Note: Include the functions from "Common Setup Functions" above in your Python file before running the main example.

import asyncio
import logging
import os
import random
import string
import traceback

from air import AsyncAIRefinery
from air.utils.async_helper import async_input
from dotenv import load_dotenv

load_dotenv() # loads your API_KEY from your local '.env' file
api_key=str(os.getenv("API_KEY"))


async def test_voice_async():
    """Test realtime voice with custom agent and tool use agent."""
    # Generate a unique session identifier for this conversation
    test_uuid = "".join(random.choices(string.ascii_lowercase + string.digits, k=8))
    project = "example"

    # Map agent names and tool names to their implementations
    # The keys must match the agent_name in YAML and function names in custom_tools
    executor_dict = {
        "convert_temperature": convert_temperature,
        "Recommender Agent": recommender_agent,
    }

    try:
        # Initialize the AI Refinery client with authentication
        client = AsyncAIRefinery(api_key=api_key)

        # Create/update the project with the realtime configuration
        client.realtime_distiller.create_project(
            config_path="example_realtime.yaml", project="example"
        )

        # Establish WebSocket connection for realtime voice streaming
        async with client.realtime_distiller(
            project=project,
            uuid=test_uuid + "_voice",
            executor_dict=executor_dict,
        ) as vc:
            print("Voice endpoint connected successfully!")

            while True:

                # Display example queries for user reference
                queries = [
                    "whats 123 times 12 times 3 minus 3",
                    "convert 23 F into celsius",
                    "recommend a summer activity",
                ]
                print("Example queries you can try and speak:")
                for i, query in enumerate(queries, 1):
                    print(f"  {i}. {query}")

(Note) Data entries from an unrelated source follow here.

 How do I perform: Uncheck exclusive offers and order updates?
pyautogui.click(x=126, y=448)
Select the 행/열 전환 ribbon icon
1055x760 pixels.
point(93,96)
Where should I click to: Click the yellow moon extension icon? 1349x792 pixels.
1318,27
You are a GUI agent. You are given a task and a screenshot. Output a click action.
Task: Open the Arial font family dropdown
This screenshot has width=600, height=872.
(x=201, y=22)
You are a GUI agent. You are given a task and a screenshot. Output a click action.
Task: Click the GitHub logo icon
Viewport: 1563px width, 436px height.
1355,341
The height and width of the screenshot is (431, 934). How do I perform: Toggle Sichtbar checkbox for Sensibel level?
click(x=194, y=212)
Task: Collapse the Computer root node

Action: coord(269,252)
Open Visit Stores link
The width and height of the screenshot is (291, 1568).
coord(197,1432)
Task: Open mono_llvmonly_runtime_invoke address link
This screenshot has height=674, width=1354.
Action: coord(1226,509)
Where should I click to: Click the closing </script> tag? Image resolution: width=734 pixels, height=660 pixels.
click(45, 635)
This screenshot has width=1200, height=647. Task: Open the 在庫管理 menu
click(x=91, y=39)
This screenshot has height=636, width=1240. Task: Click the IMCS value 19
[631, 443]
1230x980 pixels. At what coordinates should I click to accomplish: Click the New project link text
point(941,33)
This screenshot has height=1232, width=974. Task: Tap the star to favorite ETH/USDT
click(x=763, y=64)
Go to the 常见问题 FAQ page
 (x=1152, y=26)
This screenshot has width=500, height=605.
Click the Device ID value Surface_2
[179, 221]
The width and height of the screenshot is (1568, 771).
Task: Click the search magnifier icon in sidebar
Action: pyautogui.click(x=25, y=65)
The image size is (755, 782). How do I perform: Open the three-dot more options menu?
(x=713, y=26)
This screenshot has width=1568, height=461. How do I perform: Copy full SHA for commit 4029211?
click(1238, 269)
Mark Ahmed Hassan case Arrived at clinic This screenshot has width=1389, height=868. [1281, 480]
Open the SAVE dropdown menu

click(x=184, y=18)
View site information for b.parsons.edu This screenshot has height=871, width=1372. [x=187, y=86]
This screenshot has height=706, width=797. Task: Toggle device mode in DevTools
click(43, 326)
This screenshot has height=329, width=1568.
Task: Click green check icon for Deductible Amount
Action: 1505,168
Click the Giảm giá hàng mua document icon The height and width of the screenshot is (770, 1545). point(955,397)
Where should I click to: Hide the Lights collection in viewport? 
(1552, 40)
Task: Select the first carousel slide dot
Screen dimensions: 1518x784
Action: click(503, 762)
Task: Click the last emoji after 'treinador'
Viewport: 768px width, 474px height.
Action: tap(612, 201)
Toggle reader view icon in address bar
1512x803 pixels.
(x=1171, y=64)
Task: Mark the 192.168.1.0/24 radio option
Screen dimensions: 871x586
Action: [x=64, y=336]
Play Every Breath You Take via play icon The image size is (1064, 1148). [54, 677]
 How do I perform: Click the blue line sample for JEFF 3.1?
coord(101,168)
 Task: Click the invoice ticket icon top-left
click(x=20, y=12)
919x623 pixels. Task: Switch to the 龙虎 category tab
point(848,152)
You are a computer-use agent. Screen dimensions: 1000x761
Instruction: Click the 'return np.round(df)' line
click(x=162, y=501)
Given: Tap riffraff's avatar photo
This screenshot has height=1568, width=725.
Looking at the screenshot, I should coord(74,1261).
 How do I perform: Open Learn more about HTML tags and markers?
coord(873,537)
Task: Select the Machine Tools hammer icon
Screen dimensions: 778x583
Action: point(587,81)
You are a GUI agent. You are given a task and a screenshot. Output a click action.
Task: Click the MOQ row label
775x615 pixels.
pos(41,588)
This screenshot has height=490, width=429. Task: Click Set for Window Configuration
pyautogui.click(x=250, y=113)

                # Present input mode menu
                print("\nChoose input method:")
                print("1. Press 't' + <ENTER> for text input")
                print("2. Press 'a' + <ENTER> for audio input")
                print("3. Press 'q' + <ENTER> to quit")

                cmd = (await async_input("Enter choice: ")).strip().lower()
                if cmd == "q":
                    break

                if cmd == "t":

                    # Text input mode: Send typed query and receive voice response
                    text_query = await async_input("Enter your text query: ")
                    if text_query.strip():
                        print(f"Sending text query: {text_query}")

                        # Process text query and stream audio response back
                        await vc.send_text_and_respond(
                            text=text_query, sample_rate=16000
                        )
                        print("Query completed\n")

                elif cmd == "a":

                    # Audio input mode: Record from microphone and receive voice response
                    print("Press <ENTER> to start recording...")
                    await async_input("")

                    # Capture audio, transcribe, process, and play response
                    await vc.listen_and_respond(sample_rate=16000)
                    print("Speech Response playback completed\n")
                    print("Query completed\n")

                else:
                    print("Invalid choice. Please try again.")
                    continue

            print("Session Closed")

    except Exception as e:

        # Log any errors that occur during voice interaction
        logging.error(f"Voice endpoint failed: {e}")
        traceback.print_exc()
        raise


if __name__ == "__main__":
    # Test voice endpoint
    asyncio.run(test_voice_async())

Realtime Wrapper Methods

The examples above use vc.listen_and_respond() and vc.send_text_and_respond(), which are high-level methods that handle the complete voice interaction loop including microphone capture, server communication, and audio playback.

For full details on parameters and behavior, see the Realtime Wrapper Methods section in the API documentation.